The Malta Independent 22 January 2021, Friday

First pair of barn owls announced, named Tyto and Alba

Thursday, 14 January 2021, 13:51 Last update: about 8 days ago

The Barn Owl conservation project has entered its third phase, with the pairing of the first two birds, who have now been named Tyto and Alba.

This was announced by Minister for the Environment, Climate Change and Planning Aaron Farrugia, who explained that this is an important step in a project in favour of our country’s biodiversity, as this species will be reintroduced to the wild through an initiative by the Federation for Hunting and Conservation Malta (FKNK).


The names derive from the scientific term for the species, Tyto alba.

A livestream of the owls is accessible to everyone at this link.

Minister Farrugia also announced that security in the Buskett area will be heightened through an investment into security cameras by the Ministry. This investment will also ensure that not only are the farmhouse and the birds protected, but also that the entire Buskett area is made more secure, and that crimes and accidents such as littering, theft, fires, and vandalism are avoided.

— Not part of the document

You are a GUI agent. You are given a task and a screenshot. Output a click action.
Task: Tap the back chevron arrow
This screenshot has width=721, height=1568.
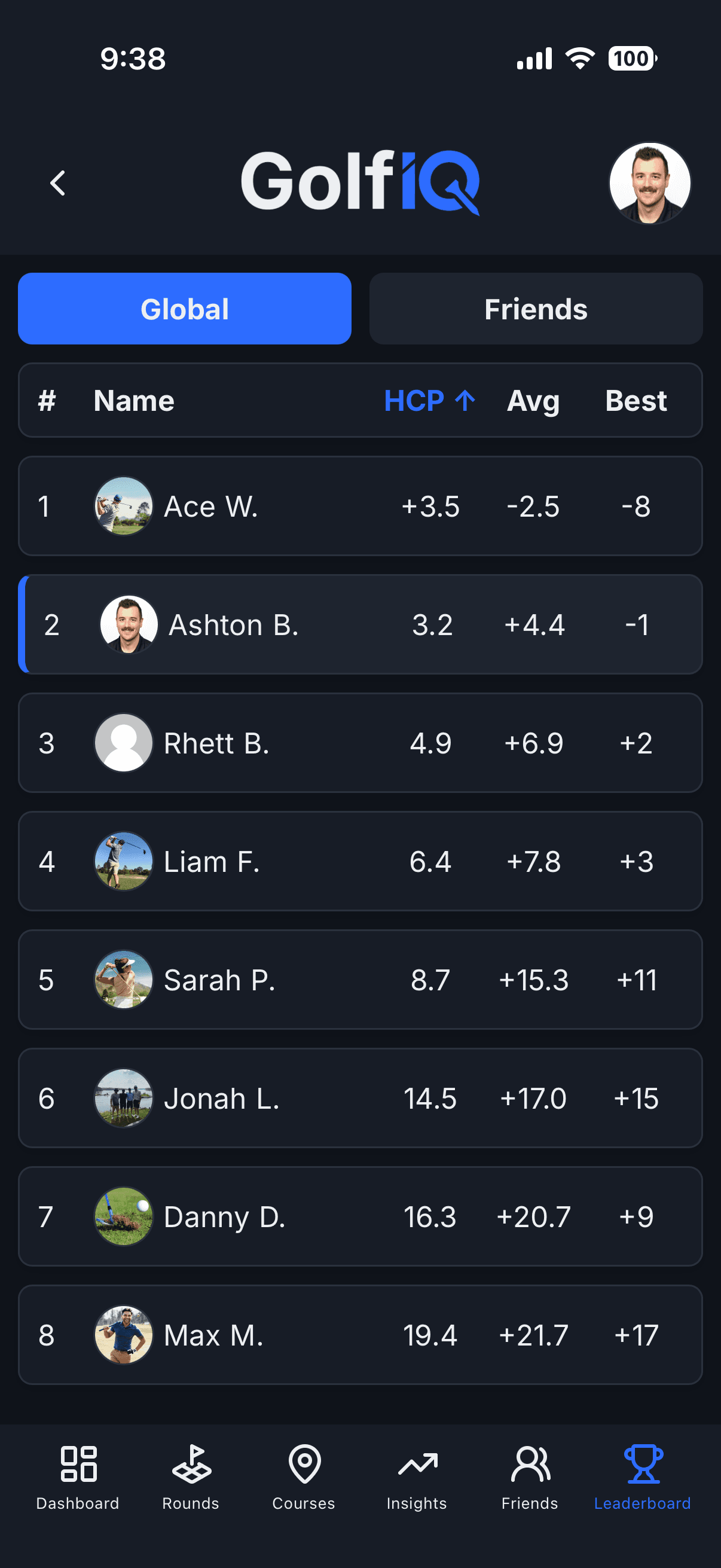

The investment in security comes after a man was caught on camera trying to break into the enclosure of the project to steal the owls last September. 

The Minister made the announcements during a visit to Razzett tal-Bagħal (The Mule's Farmhouse), a site administered by FKNK, where he participated in an activity to plant a number of indigenous seeds, including carob and aleppo pine collected from Buskett itself.

Minister Farrugia reiterated that environmental conservation and biodiversity protection are two important pillars of a functioning ecosystem. Therefore, it is the government’s duty to invest in these pillars through an investment into preserving our environment and future generations.

The project’s coordinator Lucas Micallef said that this is an important step for our biodiversity. In the coming weeks, we expect, with the assistance of livestreaming, to monitor Tyto and Alba’s behaviour, and look forward to the positive results which will see the barn owl return to the wild.

The barn owl project is supported by the Conservation of Wild Birds Fund for Voluntary Organisations.